The EU founding fathers were absolutely explicit that they thought it was, if for no other reason than France would not tolerate any challenge to it's farmers from far cheaper and higher quality Commonwealth imports. Either any European group does not have a common market in or it does not have France in, the latter seems more achievable and ultimately more useful to the British economy.

Assume no Entente Cordiale and instead an Anglo-German understanding (Kaiser Wilhelm almost drowns in a bath and so is terrified of water and boats, something like that so he vetoes the High Seas Fleet), as a result ideally WW1 is avoided or at least much shorter. Then a European grouping built around a London-Berlin axis. Germany needs imports and markets, Britain and the Dominions have those and the shipping and finance to make it work, while making some money themselves. Plus of course they are united by a common historic enemy - France. ;)

I agree. Rather than being the driving force behind the national wealth, they'd be what the national wealth would have been spent on.
Absolutely on space, even if you argue that the broader economic benefits are positive (GPS, cheap satellite imagery, R&D spin offs, etc) they don't really kick in until the 90s or later. A larger space programme is a consequence of a richer Britain not a cause.
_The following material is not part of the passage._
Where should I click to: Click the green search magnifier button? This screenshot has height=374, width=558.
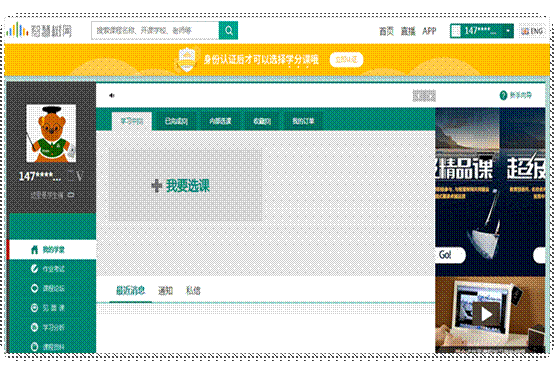[228, 30]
In aircraft, I think I agree they are not going to be a driving force. However BOAC's habit of constantly buying US aircraft was not only damaging to the UK aviation industry but was a regular balance-of-payment headache for the Treasury. So once again because of how catastrophically badly managed the nationalised industries were there is a lot of room for improvement, just dragging them up to 'neutral' for the economy would be a big positive change.